**Problem requirements**: Looking at each line of the data below, tally those that contain the word "height" and give only the total.

**Material provided**:
━━━━━━━━━━━━━━━━━━━━━━━━━━━━━━

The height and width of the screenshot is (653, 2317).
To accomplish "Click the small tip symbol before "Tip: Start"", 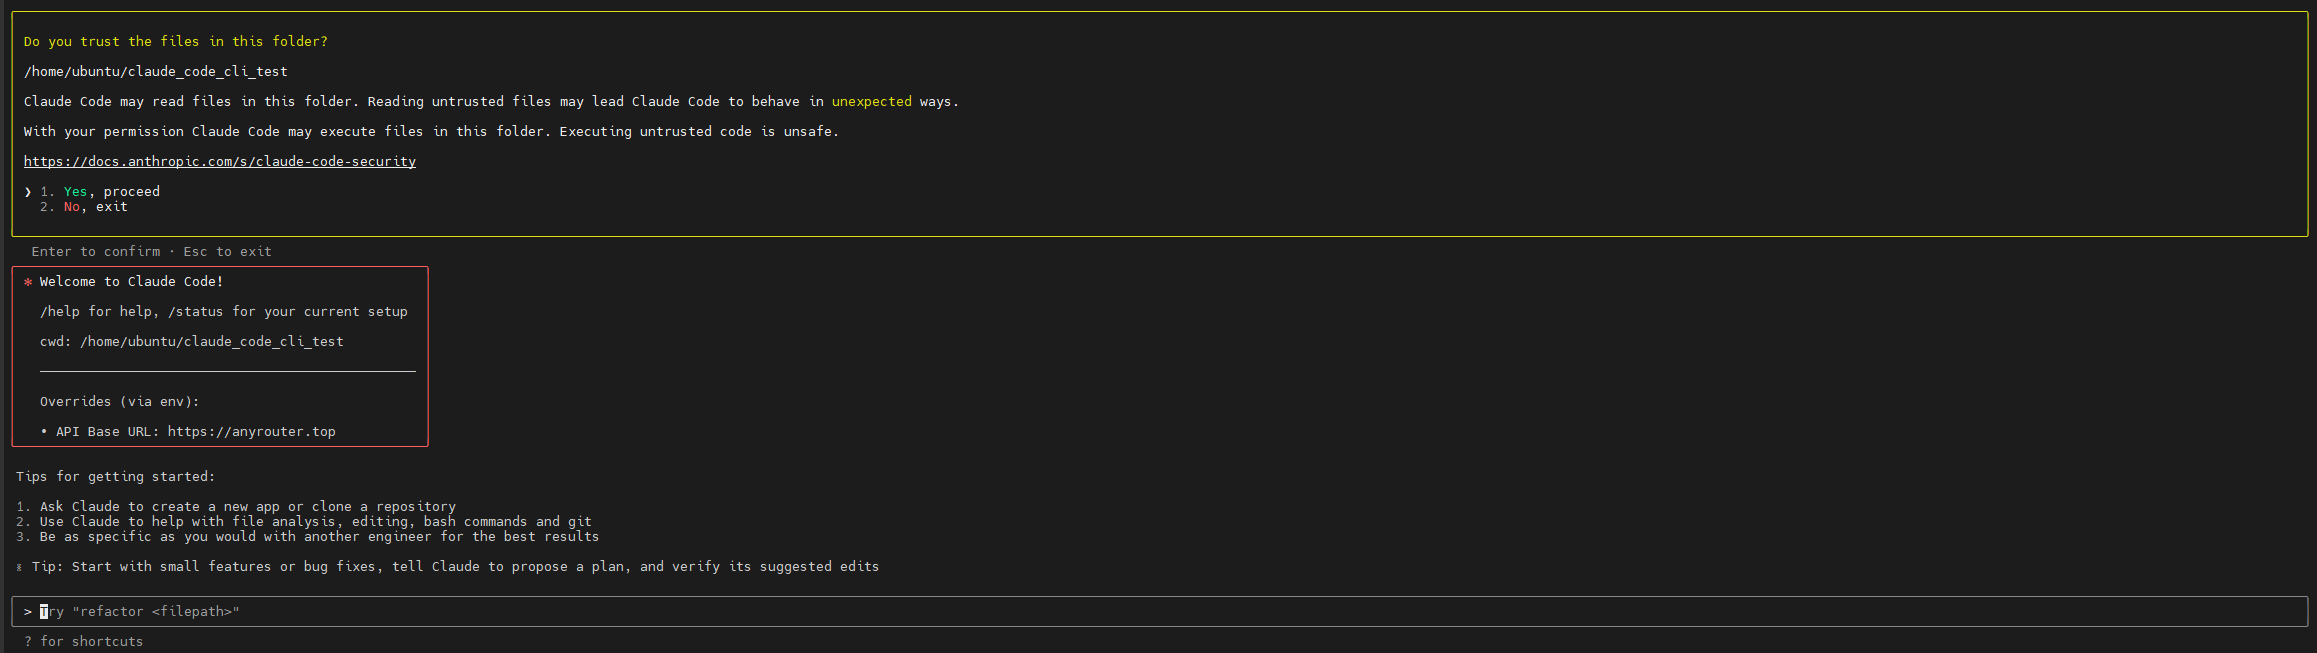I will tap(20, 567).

━━━━━━━━━━━━━━━━━━━━━━━━━━━━━━

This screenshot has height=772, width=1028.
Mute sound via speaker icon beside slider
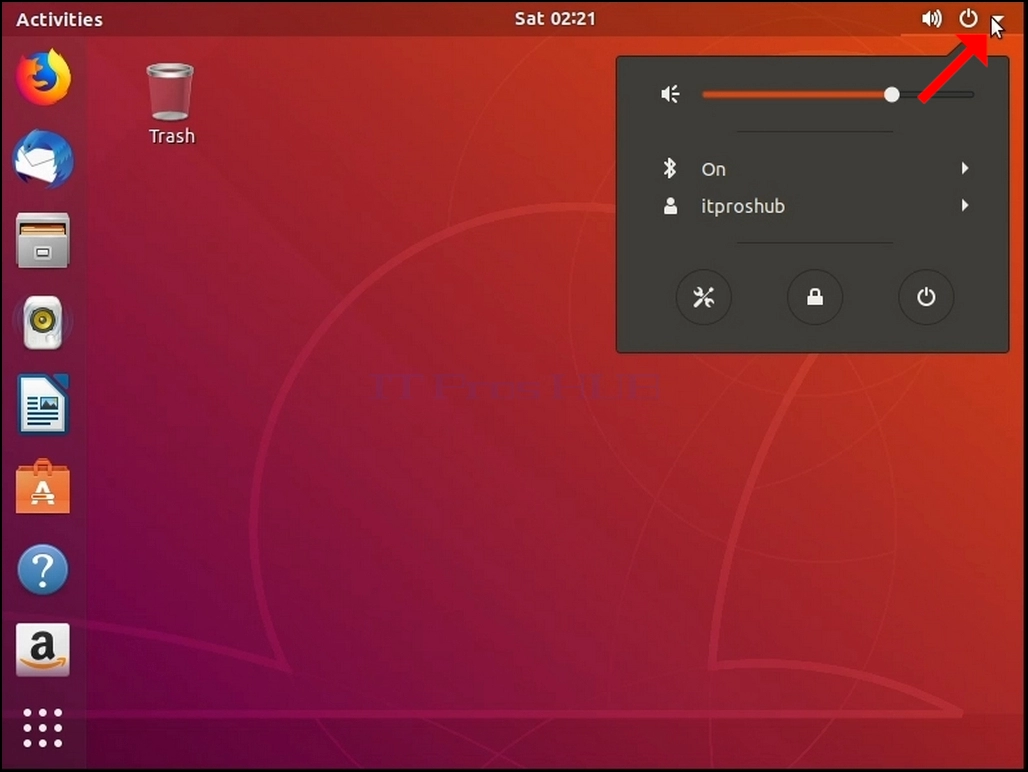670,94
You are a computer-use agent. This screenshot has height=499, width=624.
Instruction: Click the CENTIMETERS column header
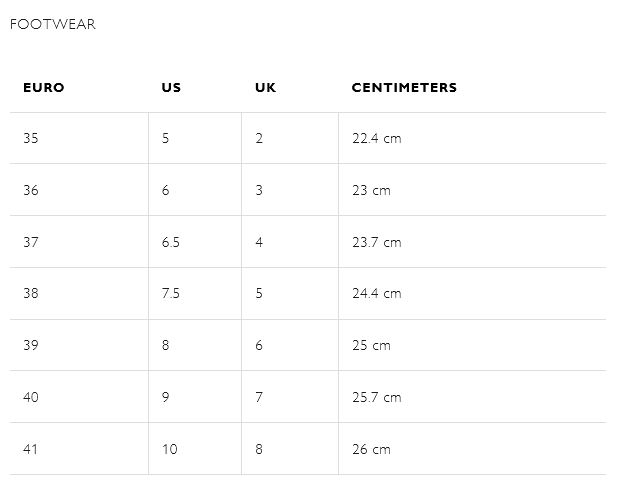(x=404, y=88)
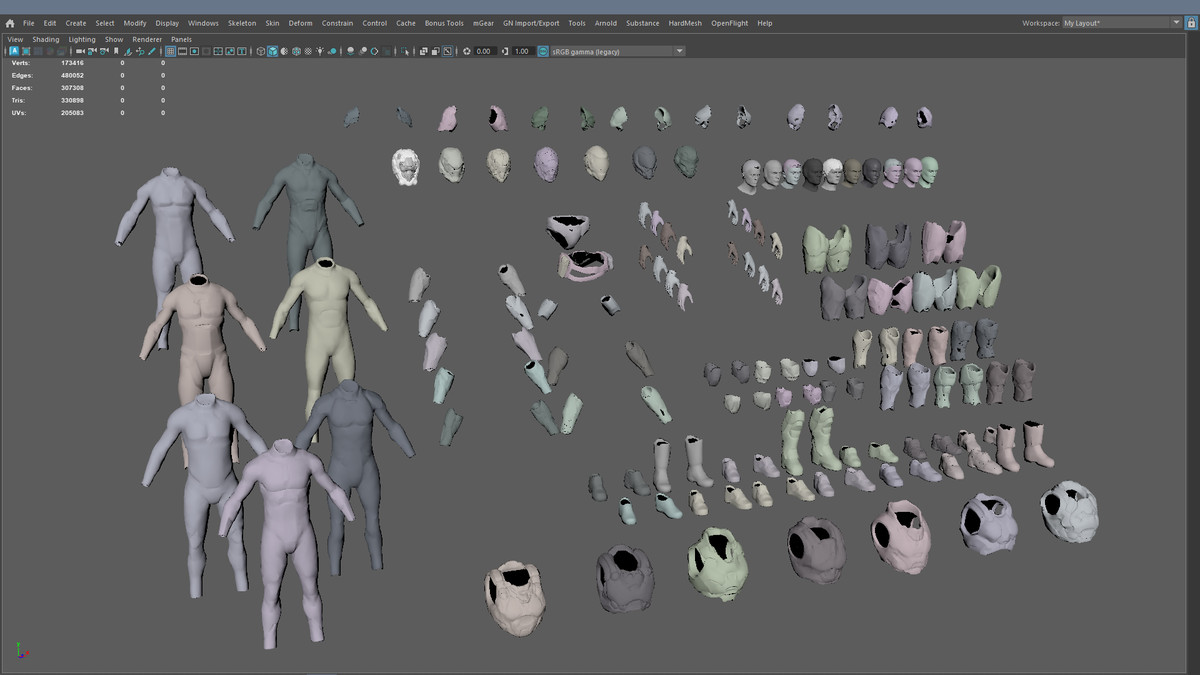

━━━━━━━━━━━━━━━━━━━━━━━━━━━━━━

**Task response**: 3